Take national insurance, for example. In December, Johnson announced a new health and social care levy via a national insurance increase to pay for rebuilding the NHS after the pandemic. But fewer than five months later, under pressure from Labour and Tory MPs, that increase in NI was coupled with an increase in the threshold at which we start paying it. This means that poorer households are likely to see their NI payments go down, while richer households will have to pay more.

Confusingly, the IFS points out that Johnson has done the opposite when it comes to income tax. Here thresholds have been frozen and the rates cut, imposing a “stealth tax” on most people and making income tax less progressive than it was before.

Changes to benefits have gone through a similar see-saw motion. Despite a wave of criticism, Sunak brought the UC uplift to an end in October, threatening millions with poverty. But in the last few months, he introduced a whole raft of new income support policies that will more than offset that £20 a week. Where do we go from here?

In its focus on the first year of the pandemic, the IFS report feels strangely out of date. This is no shade on the researchers, who can only work with the data available. But it means the report is light on stories of skyrocketing inflation and possible global recession. Nevertheless, the longer history that it describes is just as bleak.

It’s well known that the UK has suffered 15 years of lost growth: since 2007, typical incomes have fallen by 2% in Britain, while rising by 34% in France and 27% in Germany.

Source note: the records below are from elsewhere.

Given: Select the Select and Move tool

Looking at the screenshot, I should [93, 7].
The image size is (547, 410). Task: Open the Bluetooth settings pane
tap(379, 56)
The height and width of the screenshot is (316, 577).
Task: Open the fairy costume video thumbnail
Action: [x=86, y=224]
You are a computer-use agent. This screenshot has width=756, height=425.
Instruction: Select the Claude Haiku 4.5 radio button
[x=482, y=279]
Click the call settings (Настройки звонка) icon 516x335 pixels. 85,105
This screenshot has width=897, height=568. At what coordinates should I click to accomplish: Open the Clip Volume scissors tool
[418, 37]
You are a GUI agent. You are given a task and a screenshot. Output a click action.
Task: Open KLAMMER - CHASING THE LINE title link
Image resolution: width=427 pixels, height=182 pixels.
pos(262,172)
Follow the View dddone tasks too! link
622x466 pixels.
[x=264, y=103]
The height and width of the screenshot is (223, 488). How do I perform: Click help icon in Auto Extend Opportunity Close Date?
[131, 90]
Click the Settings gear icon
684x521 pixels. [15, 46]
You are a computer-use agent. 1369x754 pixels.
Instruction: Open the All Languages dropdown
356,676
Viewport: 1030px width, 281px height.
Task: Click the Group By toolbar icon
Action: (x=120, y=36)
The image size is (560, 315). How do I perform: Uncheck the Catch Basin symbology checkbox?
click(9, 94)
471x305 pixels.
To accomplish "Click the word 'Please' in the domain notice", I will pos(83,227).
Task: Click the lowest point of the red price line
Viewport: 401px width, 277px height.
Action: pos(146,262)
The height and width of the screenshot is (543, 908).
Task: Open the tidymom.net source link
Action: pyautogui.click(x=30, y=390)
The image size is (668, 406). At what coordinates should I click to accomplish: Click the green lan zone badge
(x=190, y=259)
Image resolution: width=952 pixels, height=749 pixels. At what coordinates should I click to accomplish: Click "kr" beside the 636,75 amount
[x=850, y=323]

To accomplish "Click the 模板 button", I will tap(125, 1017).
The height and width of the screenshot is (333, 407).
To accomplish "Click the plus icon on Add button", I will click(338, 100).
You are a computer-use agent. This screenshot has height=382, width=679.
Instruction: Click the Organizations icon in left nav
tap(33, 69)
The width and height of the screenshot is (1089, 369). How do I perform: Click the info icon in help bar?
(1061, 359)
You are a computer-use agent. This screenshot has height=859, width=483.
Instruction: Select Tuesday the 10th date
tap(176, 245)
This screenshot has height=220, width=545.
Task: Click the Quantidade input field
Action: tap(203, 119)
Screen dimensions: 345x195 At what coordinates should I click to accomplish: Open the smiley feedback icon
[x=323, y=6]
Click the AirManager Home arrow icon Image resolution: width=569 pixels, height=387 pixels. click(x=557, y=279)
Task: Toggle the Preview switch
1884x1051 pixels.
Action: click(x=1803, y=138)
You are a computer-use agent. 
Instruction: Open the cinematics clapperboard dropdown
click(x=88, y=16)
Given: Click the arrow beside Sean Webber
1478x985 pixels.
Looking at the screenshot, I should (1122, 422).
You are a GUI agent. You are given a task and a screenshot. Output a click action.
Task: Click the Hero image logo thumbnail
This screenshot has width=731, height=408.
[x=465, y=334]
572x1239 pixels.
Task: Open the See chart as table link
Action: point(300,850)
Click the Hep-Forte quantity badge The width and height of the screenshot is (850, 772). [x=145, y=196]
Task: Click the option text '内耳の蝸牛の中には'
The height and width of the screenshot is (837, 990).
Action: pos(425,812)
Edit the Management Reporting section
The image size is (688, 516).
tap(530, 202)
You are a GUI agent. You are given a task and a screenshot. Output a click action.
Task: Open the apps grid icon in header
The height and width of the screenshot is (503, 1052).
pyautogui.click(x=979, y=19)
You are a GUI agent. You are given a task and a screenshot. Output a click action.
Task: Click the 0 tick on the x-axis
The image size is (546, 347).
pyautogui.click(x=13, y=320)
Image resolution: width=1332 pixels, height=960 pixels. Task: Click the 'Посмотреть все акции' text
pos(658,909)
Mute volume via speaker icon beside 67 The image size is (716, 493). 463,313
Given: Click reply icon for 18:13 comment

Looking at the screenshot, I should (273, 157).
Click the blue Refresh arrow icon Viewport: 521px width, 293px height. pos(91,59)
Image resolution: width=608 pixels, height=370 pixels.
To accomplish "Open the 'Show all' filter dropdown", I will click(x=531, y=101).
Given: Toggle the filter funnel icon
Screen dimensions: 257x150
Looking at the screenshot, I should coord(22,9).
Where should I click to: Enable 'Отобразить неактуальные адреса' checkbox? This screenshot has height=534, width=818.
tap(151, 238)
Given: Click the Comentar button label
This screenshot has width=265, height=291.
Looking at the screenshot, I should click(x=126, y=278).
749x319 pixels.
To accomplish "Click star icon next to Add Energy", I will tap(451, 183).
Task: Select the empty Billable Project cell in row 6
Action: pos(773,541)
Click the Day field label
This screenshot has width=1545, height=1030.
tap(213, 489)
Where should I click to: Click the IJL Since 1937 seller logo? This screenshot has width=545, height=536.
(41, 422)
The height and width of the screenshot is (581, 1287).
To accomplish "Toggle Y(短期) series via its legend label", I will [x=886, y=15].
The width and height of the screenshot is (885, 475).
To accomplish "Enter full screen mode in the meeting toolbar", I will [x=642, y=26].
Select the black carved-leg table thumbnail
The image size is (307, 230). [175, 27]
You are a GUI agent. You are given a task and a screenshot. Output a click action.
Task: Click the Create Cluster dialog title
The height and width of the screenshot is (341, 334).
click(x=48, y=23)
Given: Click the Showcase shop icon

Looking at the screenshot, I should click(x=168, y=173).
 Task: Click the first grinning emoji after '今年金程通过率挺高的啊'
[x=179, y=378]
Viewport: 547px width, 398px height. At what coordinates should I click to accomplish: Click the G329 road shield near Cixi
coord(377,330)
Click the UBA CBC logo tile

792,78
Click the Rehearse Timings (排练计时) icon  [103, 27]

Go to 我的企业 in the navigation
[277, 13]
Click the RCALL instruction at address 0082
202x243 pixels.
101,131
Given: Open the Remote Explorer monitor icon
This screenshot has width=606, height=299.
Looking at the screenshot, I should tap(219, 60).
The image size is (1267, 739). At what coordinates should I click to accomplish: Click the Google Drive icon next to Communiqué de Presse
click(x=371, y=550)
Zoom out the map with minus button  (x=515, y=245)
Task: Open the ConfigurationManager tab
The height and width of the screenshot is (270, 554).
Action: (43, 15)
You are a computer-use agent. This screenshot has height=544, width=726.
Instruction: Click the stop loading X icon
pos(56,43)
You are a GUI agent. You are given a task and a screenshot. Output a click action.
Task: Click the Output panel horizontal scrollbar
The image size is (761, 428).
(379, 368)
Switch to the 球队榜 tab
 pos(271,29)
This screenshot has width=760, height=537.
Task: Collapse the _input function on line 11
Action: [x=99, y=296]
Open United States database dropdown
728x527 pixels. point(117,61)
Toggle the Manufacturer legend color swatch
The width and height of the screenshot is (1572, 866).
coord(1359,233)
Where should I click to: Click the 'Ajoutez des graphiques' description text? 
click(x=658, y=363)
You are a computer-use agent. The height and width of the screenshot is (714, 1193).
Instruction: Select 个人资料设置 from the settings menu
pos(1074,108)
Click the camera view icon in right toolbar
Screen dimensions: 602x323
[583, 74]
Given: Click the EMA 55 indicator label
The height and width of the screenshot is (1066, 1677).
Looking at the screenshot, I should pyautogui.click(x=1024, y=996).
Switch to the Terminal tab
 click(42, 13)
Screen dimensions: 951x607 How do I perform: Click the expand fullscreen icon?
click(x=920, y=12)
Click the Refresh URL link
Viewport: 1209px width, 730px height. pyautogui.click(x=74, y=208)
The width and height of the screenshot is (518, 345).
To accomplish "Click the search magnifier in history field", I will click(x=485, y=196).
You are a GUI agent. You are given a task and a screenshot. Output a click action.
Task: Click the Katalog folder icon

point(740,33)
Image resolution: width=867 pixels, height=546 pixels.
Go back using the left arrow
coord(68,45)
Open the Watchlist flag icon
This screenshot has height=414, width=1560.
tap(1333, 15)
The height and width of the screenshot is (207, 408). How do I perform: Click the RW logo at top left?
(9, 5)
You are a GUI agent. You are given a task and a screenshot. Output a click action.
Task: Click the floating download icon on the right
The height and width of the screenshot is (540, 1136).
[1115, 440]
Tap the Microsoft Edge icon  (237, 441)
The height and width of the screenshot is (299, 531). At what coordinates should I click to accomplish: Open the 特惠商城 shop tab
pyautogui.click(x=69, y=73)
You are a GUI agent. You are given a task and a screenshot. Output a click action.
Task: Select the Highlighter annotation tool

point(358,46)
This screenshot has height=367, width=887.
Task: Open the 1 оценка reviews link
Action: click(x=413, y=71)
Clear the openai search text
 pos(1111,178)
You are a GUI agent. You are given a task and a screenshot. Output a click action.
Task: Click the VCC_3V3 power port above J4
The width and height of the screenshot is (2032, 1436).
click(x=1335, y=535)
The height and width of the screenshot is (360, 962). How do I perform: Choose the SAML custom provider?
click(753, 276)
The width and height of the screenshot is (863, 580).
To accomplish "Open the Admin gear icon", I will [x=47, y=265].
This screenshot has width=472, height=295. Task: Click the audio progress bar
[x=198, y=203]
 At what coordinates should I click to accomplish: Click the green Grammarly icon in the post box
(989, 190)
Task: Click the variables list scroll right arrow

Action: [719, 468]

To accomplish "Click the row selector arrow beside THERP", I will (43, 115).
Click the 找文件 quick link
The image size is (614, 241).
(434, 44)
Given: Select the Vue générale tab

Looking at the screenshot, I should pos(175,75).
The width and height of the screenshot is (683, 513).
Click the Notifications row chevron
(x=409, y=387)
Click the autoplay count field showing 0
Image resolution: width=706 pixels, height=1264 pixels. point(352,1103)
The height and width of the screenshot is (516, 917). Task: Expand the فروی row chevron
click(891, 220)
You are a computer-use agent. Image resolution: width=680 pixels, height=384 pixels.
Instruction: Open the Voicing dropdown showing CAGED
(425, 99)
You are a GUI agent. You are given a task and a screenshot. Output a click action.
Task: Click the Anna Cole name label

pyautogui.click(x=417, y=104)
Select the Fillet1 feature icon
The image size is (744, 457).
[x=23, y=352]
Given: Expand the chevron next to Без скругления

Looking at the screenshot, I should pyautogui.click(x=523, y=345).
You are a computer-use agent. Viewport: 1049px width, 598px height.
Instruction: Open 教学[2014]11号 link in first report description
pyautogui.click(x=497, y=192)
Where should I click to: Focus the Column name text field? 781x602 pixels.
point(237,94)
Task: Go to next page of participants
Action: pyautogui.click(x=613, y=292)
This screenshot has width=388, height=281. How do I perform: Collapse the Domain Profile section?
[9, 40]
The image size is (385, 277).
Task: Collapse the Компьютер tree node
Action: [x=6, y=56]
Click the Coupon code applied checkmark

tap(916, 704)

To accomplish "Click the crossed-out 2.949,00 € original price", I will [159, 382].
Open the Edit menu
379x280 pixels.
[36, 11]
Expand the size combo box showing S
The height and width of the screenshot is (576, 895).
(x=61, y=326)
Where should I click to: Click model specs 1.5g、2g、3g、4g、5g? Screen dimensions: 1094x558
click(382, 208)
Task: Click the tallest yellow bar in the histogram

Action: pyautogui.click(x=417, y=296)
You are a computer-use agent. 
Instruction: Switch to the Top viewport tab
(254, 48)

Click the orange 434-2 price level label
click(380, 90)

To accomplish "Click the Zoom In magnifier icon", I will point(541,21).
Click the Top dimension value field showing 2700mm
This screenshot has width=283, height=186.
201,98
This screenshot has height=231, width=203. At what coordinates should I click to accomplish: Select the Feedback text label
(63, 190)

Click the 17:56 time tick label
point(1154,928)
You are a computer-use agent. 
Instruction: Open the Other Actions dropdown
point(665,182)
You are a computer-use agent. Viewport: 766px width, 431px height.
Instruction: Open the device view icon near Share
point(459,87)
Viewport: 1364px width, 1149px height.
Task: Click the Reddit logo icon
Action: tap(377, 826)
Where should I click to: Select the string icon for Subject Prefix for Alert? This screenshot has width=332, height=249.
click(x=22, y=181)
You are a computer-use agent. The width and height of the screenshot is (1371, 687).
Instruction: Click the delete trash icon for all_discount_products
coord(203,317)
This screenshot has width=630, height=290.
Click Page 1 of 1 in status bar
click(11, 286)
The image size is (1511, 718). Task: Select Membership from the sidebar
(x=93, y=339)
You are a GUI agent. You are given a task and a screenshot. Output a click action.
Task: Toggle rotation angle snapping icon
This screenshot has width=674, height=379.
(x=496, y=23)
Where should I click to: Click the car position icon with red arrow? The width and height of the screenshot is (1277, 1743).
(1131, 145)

But, in many ways, our troubles began long before the so-called Great Recession. Although there was a rapid fall in poverty rates during the 1990s, this had started to slow by the early 2000s as incomes stagnated. GDP growth has also been falling since the 1960s. Despite the invention of the iPhone, we haven’t seen sustained productivity gains for decades.

The right has a clear answer to this problem, trumpeted by both candidates for Tory party Leader: tax cuts, deregulation and privatisation. But while these might resonate with the Tory base, even the Financial Times doesn’t believe they will work.

Unfortunately, the left doesn’t have an answer of its own.

As shadow chancellor under Corbyn, John McDonnell argued that higher wages would stimulate the economy, increase investment and boost productivity. But while higher wages might be valuable on their own terms, it’s far from clear that these demand-side approaches will work in the long run.

Others on the left are turning away from productivity altogether, calling for degrowth and an end to our obsession with squeezing every last drop out of the world around us. Others want to renew the anarchic spirit of the late 1960s and are reluctant to embrace anything that smells like the grim, grey productivism of postwar social democracy.

In part because of these disagreements, the question of how to grow the economy has taken a backseat to demands for redistribution. While it’s true that, in an age of rampant inequality (which has been high and stable since the end of the 1980s), redistribution could go a long way, we also need to recognise that over the last 50 years, productivity gains have driven rising living standards, not redistribution.

If the left wants to win people over with the promise that our lives can be made materially better – that we can guarantee “the right of the poor to an abundance of everything”, as the Irish Chartist Fergus O’Connor put it – then we need a strategy to deliver it. Older generations of socialists had central planning and then Keynesianism. Today, we have the Green New Deal, the Preston model and Mondragon. And I don’t know if that will be enough.

Matteo Tiratelli teaches sociology at University College London.